Please output everything from the line containing "Where should I click to: Click the Britecharts" down to the end of the entries below as a Markdown table with the columns Number and Text, leaving out blank lines.

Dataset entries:

• • • • • • •

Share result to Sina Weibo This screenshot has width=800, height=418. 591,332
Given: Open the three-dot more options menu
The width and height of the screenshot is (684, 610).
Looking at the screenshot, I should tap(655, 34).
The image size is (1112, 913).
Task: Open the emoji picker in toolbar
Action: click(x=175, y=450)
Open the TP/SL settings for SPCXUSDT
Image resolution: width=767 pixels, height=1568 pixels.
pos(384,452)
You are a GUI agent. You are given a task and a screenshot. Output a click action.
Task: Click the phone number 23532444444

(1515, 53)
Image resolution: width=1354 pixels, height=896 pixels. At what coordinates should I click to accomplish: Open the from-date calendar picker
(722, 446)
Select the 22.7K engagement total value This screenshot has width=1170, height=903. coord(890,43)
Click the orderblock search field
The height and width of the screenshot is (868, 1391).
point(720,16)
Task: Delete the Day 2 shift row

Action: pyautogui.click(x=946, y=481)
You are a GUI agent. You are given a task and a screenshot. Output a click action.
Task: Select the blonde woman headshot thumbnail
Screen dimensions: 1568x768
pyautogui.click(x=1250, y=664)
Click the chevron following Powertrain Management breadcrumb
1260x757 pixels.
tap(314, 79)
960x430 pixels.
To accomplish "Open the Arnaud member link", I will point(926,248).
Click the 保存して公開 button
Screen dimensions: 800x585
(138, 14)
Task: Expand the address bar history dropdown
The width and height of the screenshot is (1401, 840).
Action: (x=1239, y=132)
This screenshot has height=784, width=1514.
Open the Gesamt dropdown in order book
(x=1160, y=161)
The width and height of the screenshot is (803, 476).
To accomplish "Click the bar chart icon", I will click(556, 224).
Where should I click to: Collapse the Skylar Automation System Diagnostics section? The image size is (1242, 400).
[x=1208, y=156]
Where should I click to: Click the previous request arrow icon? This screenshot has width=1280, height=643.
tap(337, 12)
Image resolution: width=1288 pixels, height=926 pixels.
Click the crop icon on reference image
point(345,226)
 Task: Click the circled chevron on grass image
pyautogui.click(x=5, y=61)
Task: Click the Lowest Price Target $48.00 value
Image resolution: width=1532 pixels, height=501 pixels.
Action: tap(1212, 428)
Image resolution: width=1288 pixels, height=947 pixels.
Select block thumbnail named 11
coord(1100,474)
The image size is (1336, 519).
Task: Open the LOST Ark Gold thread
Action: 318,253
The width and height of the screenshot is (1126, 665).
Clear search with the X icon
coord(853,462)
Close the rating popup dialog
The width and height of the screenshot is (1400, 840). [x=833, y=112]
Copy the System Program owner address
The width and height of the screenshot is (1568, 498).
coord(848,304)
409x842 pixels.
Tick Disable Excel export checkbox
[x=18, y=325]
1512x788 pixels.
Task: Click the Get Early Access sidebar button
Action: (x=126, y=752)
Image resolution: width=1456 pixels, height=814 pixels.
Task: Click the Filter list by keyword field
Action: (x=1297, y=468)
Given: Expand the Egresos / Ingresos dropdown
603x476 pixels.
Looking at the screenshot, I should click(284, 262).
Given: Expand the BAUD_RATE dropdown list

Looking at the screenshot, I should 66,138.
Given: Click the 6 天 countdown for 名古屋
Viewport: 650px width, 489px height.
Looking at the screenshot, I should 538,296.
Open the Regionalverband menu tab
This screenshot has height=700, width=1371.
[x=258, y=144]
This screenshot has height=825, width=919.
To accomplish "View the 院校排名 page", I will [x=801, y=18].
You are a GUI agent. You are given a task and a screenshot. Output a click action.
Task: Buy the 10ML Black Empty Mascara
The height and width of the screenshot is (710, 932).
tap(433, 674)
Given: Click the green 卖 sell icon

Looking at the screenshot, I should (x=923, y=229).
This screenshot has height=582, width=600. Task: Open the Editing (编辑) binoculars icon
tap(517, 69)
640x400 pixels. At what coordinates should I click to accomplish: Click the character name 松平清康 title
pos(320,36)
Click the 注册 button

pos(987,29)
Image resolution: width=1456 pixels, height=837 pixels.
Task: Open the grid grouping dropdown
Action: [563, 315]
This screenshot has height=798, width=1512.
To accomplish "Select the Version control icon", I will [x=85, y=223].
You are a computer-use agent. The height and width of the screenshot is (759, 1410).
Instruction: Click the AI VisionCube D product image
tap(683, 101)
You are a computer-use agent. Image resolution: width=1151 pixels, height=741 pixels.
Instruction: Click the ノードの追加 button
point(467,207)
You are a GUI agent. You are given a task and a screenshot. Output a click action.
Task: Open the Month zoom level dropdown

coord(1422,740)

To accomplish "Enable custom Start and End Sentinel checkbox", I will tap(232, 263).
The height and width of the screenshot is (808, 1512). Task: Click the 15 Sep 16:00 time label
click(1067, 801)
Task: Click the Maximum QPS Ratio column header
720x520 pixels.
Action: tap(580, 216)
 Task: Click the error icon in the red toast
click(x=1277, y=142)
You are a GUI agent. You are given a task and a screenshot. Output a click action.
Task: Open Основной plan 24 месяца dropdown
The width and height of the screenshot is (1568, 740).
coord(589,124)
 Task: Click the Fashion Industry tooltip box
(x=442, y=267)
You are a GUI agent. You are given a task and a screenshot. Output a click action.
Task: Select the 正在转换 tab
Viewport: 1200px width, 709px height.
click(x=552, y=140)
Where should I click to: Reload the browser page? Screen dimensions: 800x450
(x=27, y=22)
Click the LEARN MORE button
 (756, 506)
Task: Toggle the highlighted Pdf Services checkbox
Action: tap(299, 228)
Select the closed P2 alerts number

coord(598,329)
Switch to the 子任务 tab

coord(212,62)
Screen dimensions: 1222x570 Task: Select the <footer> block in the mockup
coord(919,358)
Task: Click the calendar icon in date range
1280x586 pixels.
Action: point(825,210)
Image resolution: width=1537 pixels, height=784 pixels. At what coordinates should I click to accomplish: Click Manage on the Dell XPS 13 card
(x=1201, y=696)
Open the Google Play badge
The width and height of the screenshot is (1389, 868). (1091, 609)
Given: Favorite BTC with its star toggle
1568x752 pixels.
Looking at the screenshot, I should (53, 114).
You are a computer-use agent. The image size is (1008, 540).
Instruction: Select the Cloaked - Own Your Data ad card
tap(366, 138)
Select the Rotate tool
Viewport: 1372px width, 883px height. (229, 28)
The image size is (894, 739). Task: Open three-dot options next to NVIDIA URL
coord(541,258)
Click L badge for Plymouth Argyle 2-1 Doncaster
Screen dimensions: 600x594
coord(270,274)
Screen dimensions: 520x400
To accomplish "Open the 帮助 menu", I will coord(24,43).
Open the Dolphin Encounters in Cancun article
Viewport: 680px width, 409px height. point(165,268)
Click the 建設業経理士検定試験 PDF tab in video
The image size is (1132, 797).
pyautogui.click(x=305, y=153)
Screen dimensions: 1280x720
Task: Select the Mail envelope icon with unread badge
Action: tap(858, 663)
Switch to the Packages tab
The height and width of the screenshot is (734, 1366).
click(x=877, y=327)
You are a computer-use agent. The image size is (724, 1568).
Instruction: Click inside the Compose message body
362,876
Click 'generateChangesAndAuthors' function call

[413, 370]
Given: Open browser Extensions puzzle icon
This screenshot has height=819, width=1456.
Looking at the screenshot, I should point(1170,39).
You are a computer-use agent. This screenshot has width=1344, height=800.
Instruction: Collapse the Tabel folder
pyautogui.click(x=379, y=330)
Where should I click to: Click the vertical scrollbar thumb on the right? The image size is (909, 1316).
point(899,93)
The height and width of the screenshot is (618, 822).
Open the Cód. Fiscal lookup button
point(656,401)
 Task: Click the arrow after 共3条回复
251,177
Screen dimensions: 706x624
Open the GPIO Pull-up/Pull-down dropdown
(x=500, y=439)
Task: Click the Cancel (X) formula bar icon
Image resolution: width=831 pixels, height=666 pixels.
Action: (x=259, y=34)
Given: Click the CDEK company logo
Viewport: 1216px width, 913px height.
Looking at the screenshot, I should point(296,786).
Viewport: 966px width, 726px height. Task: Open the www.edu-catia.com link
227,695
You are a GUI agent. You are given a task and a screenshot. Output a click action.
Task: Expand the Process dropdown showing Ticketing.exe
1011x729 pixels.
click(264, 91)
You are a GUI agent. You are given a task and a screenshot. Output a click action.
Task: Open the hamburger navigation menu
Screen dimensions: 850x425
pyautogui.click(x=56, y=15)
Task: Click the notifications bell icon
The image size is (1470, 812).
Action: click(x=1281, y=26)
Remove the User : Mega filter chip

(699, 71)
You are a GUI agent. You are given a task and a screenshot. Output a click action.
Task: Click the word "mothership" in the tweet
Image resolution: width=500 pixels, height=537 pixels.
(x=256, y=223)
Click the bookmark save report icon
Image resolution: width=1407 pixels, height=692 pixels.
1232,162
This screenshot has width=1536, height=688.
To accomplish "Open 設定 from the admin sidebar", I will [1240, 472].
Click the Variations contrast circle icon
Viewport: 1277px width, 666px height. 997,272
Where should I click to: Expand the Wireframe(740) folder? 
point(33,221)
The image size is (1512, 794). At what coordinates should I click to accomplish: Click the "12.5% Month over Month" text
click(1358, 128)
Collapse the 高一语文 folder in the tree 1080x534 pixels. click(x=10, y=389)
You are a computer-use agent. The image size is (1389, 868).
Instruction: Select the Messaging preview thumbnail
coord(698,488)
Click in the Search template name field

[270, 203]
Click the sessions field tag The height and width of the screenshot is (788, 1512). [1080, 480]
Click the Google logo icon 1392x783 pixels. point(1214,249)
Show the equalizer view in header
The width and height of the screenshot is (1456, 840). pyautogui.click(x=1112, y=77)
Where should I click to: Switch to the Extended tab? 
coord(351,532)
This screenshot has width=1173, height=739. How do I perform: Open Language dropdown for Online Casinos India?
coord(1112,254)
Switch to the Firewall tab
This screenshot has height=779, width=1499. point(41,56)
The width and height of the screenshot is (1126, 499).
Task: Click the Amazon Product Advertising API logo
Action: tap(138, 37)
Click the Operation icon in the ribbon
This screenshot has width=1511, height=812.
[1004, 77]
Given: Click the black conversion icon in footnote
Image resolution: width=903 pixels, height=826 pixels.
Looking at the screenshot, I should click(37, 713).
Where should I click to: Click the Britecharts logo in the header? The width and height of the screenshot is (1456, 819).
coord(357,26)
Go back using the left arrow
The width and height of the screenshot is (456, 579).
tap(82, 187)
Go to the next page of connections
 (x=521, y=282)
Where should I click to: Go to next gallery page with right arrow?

• • • • • • •

FULL RESPONSE:
| Number | Text |
|---|---|
| 1 | Where should I click to: Click the Britecharts logo in the header? The width and height of the screenshot is (1456, 819). |
| 2 | coord(357,26) |
| 3 | Go back using the left arrow |
| 4 | The width and height of the screenshot is (456, 579). |
| 5 | tap(82, 187) |
| 6 | Go to the next page of connections |
| 7 |  (x=521, y=282) |
| 8 | Where should I click to: Go to next gallery page with right arrow? |